- Excerpt provided -
-*-*-

Lightrun shapes the Future of Autonomous Application Remediation—Software That Fixes Itself. As the market leader in Developer Observability, Lightrun is revolutionizing how developers and SREs address high-impact business challenges. We’re shifting from reactive troubleshooting to real-time, AI-driven remediation—minimizing downtime and ensuring mission-critical systems stay operational.
Recognized by Fast Company and G2, and trusted by industry leaders like Citi, SAP, AT&T, ADP, Booking Holdings, Inditex, and more, Lightrun is redefining observability. Join us to build cutting-edge AI-powered solutions, collaborate with world-class engineers, and shape the future of autonomous software.
We are looking for a strong Senior DevOps Engineer to join the hunt!
Responsibilities
- Actively participate in hands-on technical tasks, contributing to the development, deployment, and maintenance of our observability platform.
- Design, implement, secure and maintain the infrastructure, CI/CD pipelines, and deployment processes to support the Lightrun platform on SaaS/ST/On-Prem deployments.
- Take full end-to-end responsibility for all infrastructure-related projects.
- Collaborate with the development, SE, QA, and product teams to ensure smooth integration, testing, and deployment of software releases.
- Drive automation and scalability efforts to optimize system performance, reliability, and availability.
- Continuously monitor and improve the observability, monitoring, and logging systems to ensure the stability and performance of the platform.
- Stay up-to-date with the latest industry trends and technologies, and evaluate their potential impact and benefits for Lightrun.
- Manage and maintain Lightrun environments across AWS and other public cloud providers.

-*-*-

- Supplied material -
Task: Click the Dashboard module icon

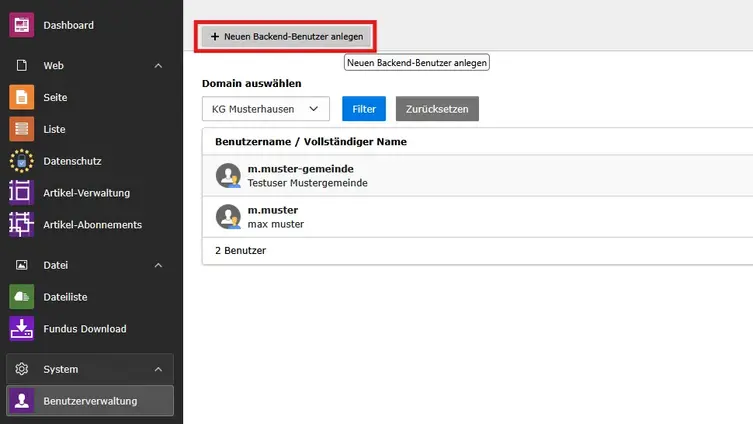Action: [x=21, y=25]
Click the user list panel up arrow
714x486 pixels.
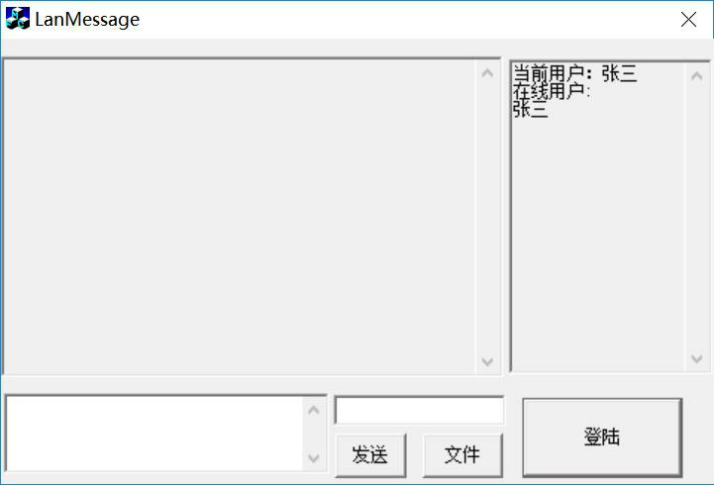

-*-*-

- Given request -
Please reproduce word for word the part of the Lightrun job posting that begins with "- Collaborate with" and ends with "benefits for Lightrun.". The data has no connection to the Lightrun job posting.

- Written response -
- Collaborate with the development, SE, QA, and product teams to ensure smooth integration, testing, and deployment of software releases.
- Drive automation and scalability efforts to optimize system performance, reliability, and availability.
- Continuously monitor and improve the observability, monitoring, and logging systems to ensure the stability and performance of the platform.
- Stay up-to-date with the latest industry trends and technologies, and evaluate their potential impact and benefits for Lightrun.